[Comentário meu] Este artigo de Carlos Melo traz pontos importantes da discussão política sobre os governos no Brasil. Algumas questões levantadas encontram-se refletidas na crise política do pós-manifestações de junho. Há, entretanto, que se fazer uma ressalva: o texto foi publicado em abril, portanto, possivelmente escrito em março de 2013, quando nenhuma bola de cristal poderia prever uma situação social como a dos protestos de Junho. O interesse do texto permanece justamente por apontar o esvaziamento da Política como elemento de uma crise latente. Em outros pontos, pode-se discordar: quando trata da questão de investimentos e infraestrutura, não dá para saber se o autor levou em conta os enfrentamentos envolvendo a MP dos Portos e os contratos das empresas de energia elétrica. A resolução da questão dos portos foi posterior à publicação do artigo. Mas a questão do setor elétrico é anterior e, dessa forma, foi mesmo negligenciada pela análise. Também é absolutamente secundarizada a questão da taxa de juros, como se ela dissesse respeito simplesmente a estimular ou não o consumo. Enfim, permanece o interesse pela questão política: a análise de que os sinais de esgotamento apontam para a urgência da Reforma Política, bem como a crítica da tecnocracia como ineficaz para fazer frente a esta urgência.
por Carlos Melo, da Revista Interesse Nacional
O ciclo histórico de Dilma Rousseff não está completo: há tempo de mandato e espaço suficiente para alterar a visão do presente. Seu governo ainda será o que as circunstâncias permitirem e a política souber forjar. Logo, esta análise é, naturalmente, limitada, e o futuro poderá desdizê-la. E seria mesmo positivo que o fizesse. A vantagem do pessimismo é que vale a pena estar errado.
Mas, de um ponto de vista objetivo, até aqui, o governo Dilma realizou pouco e aguarda- se o momento de seu despertar. As incongruências do presente se originam no passado. No processo, estão as chaves explicativas de sua natureza estrutural.
É necessário, então, compreender esse processo para que se percebam desafios, impasses e limites do governo em curso. Um processo longo, de transformação do Brasil, que começa lá atrás, nos tempos de Fernando Henrique (FHC) e Lula, nas escolhas do passado que geram efeitos de longo prazo e ecos que ainda ressoam.
Para isto, é necessário superar a cegueira da euforia e soltar as amarras do preconceito. Veremos que nesta tentativa de explicação, pelo menos como alerta, muito do que se revela vai além do governo e implica um grande problema do país.
Este artigo pretende explicar o governo Dilma, mas também compreender a crise mais geral que vivemos. Sem julgar, busca aprofundar um diagnóstico. Se injustiças foram cometidas, elas são menores do que a vontade de que tudo se reverta e que o Brasil possa reencontrar os caminhos de seu desafio histórico.

Registros de texto e de indicação de elementos:
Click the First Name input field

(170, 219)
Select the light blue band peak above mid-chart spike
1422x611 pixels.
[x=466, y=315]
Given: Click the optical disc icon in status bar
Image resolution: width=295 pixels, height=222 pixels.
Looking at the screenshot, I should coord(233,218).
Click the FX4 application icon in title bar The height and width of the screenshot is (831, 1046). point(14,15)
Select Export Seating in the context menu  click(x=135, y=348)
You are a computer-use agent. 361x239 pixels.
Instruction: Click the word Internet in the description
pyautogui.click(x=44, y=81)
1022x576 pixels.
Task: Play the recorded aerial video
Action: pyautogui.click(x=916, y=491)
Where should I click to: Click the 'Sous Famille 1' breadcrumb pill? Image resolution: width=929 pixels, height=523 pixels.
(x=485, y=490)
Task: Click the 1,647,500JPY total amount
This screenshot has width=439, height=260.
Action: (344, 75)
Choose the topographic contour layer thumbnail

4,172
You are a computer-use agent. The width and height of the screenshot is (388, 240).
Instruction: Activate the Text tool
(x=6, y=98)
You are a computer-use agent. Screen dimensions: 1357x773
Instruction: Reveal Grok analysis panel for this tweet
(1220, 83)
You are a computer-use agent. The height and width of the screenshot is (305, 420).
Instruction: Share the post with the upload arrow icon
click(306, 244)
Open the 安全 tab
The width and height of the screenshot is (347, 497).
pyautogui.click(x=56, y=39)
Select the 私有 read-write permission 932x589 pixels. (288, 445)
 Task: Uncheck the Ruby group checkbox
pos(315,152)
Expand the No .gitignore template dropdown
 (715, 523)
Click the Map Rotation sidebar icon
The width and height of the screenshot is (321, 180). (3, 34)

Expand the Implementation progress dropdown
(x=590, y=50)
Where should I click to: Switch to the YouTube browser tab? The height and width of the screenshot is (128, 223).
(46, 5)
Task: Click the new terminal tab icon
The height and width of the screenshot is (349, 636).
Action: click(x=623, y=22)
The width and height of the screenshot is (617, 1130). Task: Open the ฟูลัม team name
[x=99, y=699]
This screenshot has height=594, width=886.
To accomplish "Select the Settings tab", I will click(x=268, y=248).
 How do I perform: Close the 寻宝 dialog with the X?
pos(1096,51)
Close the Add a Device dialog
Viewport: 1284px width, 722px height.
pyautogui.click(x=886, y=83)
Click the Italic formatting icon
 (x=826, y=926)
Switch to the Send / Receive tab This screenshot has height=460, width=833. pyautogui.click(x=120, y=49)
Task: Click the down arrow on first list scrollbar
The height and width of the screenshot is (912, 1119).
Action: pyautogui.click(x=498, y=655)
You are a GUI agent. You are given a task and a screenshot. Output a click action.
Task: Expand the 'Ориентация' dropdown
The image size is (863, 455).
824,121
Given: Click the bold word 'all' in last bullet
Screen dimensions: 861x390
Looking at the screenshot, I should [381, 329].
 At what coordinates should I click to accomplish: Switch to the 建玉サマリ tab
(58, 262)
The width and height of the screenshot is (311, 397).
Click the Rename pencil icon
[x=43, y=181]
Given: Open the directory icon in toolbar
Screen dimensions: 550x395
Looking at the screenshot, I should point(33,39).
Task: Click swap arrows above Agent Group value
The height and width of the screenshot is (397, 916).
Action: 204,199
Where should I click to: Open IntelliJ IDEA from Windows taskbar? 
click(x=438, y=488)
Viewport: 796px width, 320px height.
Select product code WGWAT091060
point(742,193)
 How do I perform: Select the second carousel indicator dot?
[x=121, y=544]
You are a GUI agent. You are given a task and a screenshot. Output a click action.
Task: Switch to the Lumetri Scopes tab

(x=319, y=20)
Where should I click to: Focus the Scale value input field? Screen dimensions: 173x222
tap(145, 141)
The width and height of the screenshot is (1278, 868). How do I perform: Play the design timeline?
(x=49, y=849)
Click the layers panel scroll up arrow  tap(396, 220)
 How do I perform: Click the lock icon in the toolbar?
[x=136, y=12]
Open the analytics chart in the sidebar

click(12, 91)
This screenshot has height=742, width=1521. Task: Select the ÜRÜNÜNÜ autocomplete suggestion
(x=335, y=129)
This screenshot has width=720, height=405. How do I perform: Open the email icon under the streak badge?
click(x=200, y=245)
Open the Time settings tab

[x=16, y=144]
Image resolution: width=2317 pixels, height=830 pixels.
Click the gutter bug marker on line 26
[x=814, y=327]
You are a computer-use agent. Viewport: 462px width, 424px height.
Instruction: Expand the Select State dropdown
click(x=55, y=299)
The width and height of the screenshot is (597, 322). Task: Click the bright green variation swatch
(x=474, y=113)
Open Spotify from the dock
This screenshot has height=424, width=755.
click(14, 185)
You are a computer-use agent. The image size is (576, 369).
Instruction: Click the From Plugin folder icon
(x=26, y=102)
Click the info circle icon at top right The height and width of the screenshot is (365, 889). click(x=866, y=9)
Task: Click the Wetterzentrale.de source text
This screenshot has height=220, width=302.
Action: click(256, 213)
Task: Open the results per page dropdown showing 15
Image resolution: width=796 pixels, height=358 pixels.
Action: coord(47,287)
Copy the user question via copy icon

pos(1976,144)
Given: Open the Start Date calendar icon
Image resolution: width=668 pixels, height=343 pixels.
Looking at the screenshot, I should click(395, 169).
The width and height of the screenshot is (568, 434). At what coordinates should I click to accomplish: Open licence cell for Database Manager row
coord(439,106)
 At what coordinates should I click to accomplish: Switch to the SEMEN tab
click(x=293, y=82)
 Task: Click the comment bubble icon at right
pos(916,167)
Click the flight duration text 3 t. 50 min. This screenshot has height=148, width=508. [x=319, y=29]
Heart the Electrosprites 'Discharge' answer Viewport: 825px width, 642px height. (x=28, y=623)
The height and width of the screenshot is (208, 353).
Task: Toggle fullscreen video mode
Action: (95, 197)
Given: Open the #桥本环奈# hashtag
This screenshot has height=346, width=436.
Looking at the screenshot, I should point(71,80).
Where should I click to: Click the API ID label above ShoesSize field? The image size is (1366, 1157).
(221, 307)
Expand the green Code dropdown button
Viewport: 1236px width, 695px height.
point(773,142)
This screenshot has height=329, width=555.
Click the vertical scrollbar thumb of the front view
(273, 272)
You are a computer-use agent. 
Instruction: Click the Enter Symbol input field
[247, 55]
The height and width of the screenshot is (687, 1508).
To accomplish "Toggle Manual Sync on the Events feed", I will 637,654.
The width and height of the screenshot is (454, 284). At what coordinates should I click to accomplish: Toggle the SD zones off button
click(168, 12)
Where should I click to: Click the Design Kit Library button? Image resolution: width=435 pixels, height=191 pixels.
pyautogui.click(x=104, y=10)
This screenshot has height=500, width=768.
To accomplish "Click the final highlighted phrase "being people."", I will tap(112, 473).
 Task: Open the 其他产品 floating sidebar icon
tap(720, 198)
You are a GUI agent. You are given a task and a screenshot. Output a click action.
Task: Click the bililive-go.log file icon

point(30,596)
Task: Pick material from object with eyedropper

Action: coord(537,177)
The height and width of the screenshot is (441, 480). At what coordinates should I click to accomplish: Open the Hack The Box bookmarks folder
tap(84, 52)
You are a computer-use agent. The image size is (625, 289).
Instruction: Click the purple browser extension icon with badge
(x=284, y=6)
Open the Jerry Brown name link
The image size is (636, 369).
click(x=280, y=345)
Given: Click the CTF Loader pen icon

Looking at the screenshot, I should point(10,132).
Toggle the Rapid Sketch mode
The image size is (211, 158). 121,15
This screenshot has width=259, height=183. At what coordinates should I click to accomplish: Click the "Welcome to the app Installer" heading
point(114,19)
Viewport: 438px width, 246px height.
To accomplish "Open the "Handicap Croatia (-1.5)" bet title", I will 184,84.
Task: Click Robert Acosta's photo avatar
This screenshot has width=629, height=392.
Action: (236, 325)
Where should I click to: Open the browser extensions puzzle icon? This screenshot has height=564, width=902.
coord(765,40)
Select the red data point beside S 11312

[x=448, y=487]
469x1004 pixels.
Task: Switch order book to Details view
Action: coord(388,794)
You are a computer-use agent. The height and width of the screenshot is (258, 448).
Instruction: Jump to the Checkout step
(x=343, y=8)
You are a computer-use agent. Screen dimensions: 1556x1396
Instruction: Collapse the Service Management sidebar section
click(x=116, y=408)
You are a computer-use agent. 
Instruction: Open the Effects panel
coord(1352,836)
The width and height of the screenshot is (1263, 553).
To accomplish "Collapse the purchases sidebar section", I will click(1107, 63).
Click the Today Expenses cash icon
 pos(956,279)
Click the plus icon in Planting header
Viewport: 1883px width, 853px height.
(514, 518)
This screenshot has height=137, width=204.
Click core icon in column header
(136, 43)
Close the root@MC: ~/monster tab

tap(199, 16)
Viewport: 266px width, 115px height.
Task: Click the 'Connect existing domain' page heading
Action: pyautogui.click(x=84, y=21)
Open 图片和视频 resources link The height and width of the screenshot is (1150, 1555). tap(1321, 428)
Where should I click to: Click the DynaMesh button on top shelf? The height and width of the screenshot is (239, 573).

REQUISITOS DO EXERCÍCIO
**A)** Transcreva fielmente o trecho do texto sobre o governo Dilma, de "Para isto, é" a "seu desafio histórico.".
**B)** Extraia dos registros, sem nenhuma alteração, as linhas que vão da linha com "Task: Click the down" até a linha com "click(12, 91)", ambas incluídas.
O texto e os registros não têm nenhuma relação entre si.

SOLUÇÕES DOS PROBLEMAS
**A)**
Para isto, é necessário superar a cegueira da euforia e soltar as amarras do preconceito. Veremos que nesta tentativa de explicação, pelo menos como alerta, muito do que se revela vai além do governo e implica um grande problema do país.
Este artigo pretende explicar o governo Dilma, mas também compreender a crise mais geral que vivemos. Sem julgar, busca aprofundar um diagnóstico. Se injustiças foram cometidas, elas são menores do que a vontade de que tudo se reverta e que o Brasil possa reencontrar os caminhos de seu desafio histórico.

**B)**
Task: Click the down arrow on first list scrollbar
The height and width of the screenshot is (912, 1119).
Action: pyautogui.click(x=498, y=655)
You are a GUI agent. You are given a task and a screenshot. Output a click action.
Task: Expand the 'Ориентация' dropdown
The image size is (863, 455).
824,121
Given: Click the bold word 'all' in last bullet
Screen dimensions: 861x390
Looking at the screenshot, I should [381, 329].
 At what coordinates should I click to accomplish: Switch to the 建玉サマリ tab
(58, 262)
The width and height of the screenshot is (311, 397).
Click the Rename pencil icon
[x=43, y=181]
Given: Open the directory icon in toolbar
Screen dimensions: 550x395
Looking at the screenshot, I should point(33,39).
Task: Click swap arrows above Agent Group value
The height and width of the screenshot is (397, 916).
Action: 204,199
Where should I click to: Open IntelliJ IDEA from Windows taskbar? 
click(x=438, y=488)
Viewport: 796px width, 320px height.
Select product code WGWAT091060
point(742,193)
 How do I perform: Select the second carousel indicator dot?
[x=121, y=544]
You are a GUI agent. You are given a task and a screenshot. Output a click action.
Task: Switch to the Lumetri Scopes tab

(x=319, y=20)
Where should I click to: Focus the Scale value input field? Screen dimensions: 173x222
tap(145, 141)
The width and height of the screenshot is (1278, 868). How do I perform: Play the design timeline?
(x=49, y=849)
Click the layers panel scroll up arrow  tap(396, 220)
 How do I perform: Click the lock icon in the toolbar?
[x=136, y=12]
Open the analytics chart in the sidebar

click(12, 91)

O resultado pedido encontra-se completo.